**Exercise**
Retype word for word the lines of the data below, from the first to the one bearing "Click the MY-HOME-PC", with that one included.

Segment Open

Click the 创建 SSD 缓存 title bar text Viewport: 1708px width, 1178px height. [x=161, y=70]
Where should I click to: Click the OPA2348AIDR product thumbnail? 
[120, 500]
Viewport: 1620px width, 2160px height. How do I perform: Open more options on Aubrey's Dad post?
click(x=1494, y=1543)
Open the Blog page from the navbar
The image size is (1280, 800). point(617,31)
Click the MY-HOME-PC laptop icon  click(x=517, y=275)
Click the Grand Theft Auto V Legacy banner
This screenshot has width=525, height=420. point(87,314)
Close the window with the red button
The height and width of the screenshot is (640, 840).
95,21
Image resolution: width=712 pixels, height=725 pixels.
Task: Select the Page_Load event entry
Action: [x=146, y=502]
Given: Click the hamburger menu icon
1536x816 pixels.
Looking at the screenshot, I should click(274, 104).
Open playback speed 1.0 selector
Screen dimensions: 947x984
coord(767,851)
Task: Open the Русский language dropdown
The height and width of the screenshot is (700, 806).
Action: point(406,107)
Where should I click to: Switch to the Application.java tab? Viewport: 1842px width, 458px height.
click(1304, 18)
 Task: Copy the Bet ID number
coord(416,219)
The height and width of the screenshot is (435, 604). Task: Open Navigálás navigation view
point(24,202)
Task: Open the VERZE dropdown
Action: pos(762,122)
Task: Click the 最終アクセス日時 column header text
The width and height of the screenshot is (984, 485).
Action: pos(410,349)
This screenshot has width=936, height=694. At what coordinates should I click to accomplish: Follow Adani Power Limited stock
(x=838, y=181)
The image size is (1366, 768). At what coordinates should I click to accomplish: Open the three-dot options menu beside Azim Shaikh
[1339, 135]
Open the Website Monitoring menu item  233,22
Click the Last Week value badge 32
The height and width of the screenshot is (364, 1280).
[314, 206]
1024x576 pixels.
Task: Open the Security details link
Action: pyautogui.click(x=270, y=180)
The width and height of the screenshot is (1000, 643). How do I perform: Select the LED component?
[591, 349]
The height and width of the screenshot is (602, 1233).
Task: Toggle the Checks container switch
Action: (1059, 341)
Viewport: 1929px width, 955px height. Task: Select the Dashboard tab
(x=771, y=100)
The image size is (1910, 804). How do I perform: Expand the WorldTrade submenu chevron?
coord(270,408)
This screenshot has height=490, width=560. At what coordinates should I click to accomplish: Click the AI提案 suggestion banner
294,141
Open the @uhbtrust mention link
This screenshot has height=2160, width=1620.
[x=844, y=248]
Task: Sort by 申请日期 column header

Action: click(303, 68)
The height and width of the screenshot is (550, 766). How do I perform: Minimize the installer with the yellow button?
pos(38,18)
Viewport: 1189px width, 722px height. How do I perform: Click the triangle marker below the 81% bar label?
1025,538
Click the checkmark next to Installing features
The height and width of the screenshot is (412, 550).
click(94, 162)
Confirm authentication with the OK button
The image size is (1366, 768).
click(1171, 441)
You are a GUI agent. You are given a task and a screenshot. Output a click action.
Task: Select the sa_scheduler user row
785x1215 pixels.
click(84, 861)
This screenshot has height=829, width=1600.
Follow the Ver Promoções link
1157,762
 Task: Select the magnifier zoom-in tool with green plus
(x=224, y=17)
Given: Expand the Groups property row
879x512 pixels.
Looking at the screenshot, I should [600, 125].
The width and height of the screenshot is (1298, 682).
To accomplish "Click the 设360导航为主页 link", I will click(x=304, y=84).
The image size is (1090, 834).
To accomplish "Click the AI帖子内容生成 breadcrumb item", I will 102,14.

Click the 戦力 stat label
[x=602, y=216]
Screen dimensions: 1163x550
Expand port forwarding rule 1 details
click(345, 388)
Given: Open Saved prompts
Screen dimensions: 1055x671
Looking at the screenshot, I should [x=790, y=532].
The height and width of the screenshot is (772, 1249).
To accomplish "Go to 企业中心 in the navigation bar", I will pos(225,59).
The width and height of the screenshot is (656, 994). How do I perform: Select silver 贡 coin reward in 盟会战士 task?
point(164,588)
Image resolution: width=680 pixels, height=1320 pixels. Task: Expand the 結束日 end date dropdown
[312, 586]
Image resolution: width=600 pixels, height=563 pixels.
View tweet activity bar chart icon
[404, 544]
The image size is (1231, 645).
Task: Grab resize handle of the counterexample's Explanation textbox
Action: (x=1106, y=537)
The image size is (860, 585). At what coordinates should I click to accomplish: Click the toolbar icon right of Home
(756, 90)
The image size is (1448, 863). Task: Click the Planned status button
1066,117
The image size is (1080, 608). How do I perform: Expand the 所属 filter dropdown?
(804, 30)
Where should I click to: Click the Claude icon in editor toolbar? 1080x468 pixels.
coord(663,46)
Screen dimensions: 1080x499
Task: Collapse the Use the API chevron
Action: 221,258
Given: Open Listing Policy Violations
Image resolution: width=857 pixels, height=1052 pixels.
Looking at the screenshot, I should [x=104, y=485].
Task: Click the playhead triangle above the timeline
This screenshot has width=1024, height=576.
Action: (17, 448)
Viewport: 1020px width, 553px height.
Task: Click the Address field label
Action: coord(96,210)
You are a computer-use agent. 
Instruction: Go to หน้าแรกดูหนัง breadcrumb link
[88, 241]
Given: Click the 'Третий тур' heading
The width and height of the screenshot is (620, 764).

Segment Closed

**Response below**
Click the 创建 SSD 缓存 title bar text Viewport: 1708px width, 1178px height. [x=161, y=70]
Where should I click to: Click the OPA2348AIDR product thumbnail? 
[120, 500]
Viewport: 1620px width, 2160px height. How do I perform: Open more options on Aubrey's Dad post?
click(x=1494, y=1543)
Open the Blog page from the navbar
The image size is (1280, 800). point(617,31)
Click the MY-HOME-PC laptop icon  click(x=517, y=275)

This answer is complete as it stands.